Wednesday, January 13, 2010

Liberalism is Destroying the French Church

By Hilary White

ROME, January 12, 2010 (LifeSiteNews.com) – The Catholic Church in France, among the places where the fashionable “liberalism” of the 1960s and ‘70s has most taken hold, is dying out, with Mass attendance, priestly vocations and seminarians at record lows. At the same time, the growth of the doctrinally and liturgically “traditional” movements, who tend to be strongly pro-life and pro-family, is continuing.

The Institut français d'opinion publique (IFOP Institute) has just issued its survey on the situation of the Church in France and reports that the French Catholic Church is in freefall. Between1965 and 2009, the number of French identifying themselves as Catholics fell from 81 per cent to 64 per cent. The number attending Mass once a week or more fell from 27 per cent to 4.5 per cent in the same period.
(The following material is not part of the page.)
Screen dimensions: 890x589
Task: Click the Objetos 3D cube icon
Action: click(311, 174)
The statistics, published in the Catholic weekly La Croix, show the effects of institutionalized “liberalism” in Catholic teaching. Sixty-three per cent of those who still consider themselves Catholic believe that all religions are the same; 75 per cent asked for an “aggiornamento” in the Church to reconsider Catholic teaching forbidding artificial contraception, while 68 per cent said the same thing for abortion.

According to official Catholic Church statistics, the total number of Catholic marriages (-28.4%), baptisms (-19.1%), confirmations (-35.3%), as well as priests (-26.1%), and religious sisters (-23.4%), has continued to fall between 1996 and 2006.

Statistics compiled by the traditionalist Catholic group Paix Liturgique show that the decline is sharpest in the most doctrinally “liberal” dioceses with regard to priests and future ordinations. Due to the critical shortage of vocations to the priesthood, it is estimated that up to a third of the dioceses of the Catholic Church in France - some dating to the second century AD - will be forced to close or amalgamate by 2025.

In November last year, Paix Liturgique reported that only 9000 priests are serving the Catholic faithful in France. In 1990, the total number of ordinations in the country was 90. Paris had 10, with two for a local independent religious order. Seven are predicted for 2010, and four for 2011.

There are fewer than 750 seminarians currently studying for the priesthood, with about a hundred of these being for religious orders, not dioceses. The diocese of Pamiers, Belfort, Agen and Perpignan have no seminarians. The drop in vocations to the priesthood will result, the group said, in at least one third of French dioceses either effectively ceasing to exist or being forced to amalgamate over the next 15 years.

But in small pockets where traditional liturgical practice, combined with traditional moral doctrine, is encouraged, French Catholicism is flourishing. Two years ago, Pope Benedict issued the document “Summorum Pontificum,” allowing the use of the pre-Vatican II Mass in Latin. Despite it remaining a “taboo” subject to the liberal faction of the French episcopate, the older rite, what is now being called the Extraordinary Form, is acting as a catalyst for growth in the few areas where it has been accepted by bishops.

More than 14 per cent of ordinations in France were for the Extraordinary Form in 2009, according to Paix Liturgique, with 15 French priests ordained for it. Almost 20 per cent of seminarians, 160, are destined for the Extraordinary Form. The group notes that if the current trends continue, in a few more years more than a quarter of all French seminarians will be studying for the older form of the liturgy, a rite that naturally selects against doctrinal and moral “liberalism.”

According to a CSA poll taken in September 2008, a third of practicing Catholics in France said they would willingly attend a traditional Mass if it were available.

In September, Archbishop Dominique Rey of the southern diocese of Fréjus-Toulon, ordained two priests to his diocese in what is now being called the “Extraordinary Form.”
This move, though heavily criticized by many in the liberal factions of the French Church, followed the ordination of 14 priests and 11 deacons in the newer “Novus Ordo” form in June, demonstrating that the two forms can live side by side.

Paix Liturgique reports that the diocese of Fréjus-Toulon has about 80 seminarians in the only seminary in the world that trains priests in both the pre-Vatican II and the newer rite.

In July, Paix Liturgique reported significant growth in Mass attendance in areas that have allowed the use of the older form. In addition to the existing 132 “authorized” places of worship and 184 served by the canonically irregular Society of Saint Pius X, an additional 72 new chapels and churches have been allowed for the use of the Extraordinary Form. This represents an increase from 55 per cent in two years, compared to an increase of between 2 and 5 per cent between 1988 and 2007.

Even more unexpectedly, the requests to dioceses from the laity for the celebration of the Extraordinary Form, have also dramatically increased. Paix Liturgique reports that more than 350 groups of French Catholic families have formally requested the older form of the Mass from their dioceses all over France and more than 600 groups have formed to promote the older form and have asked for it informally, making direct requests to parish priests.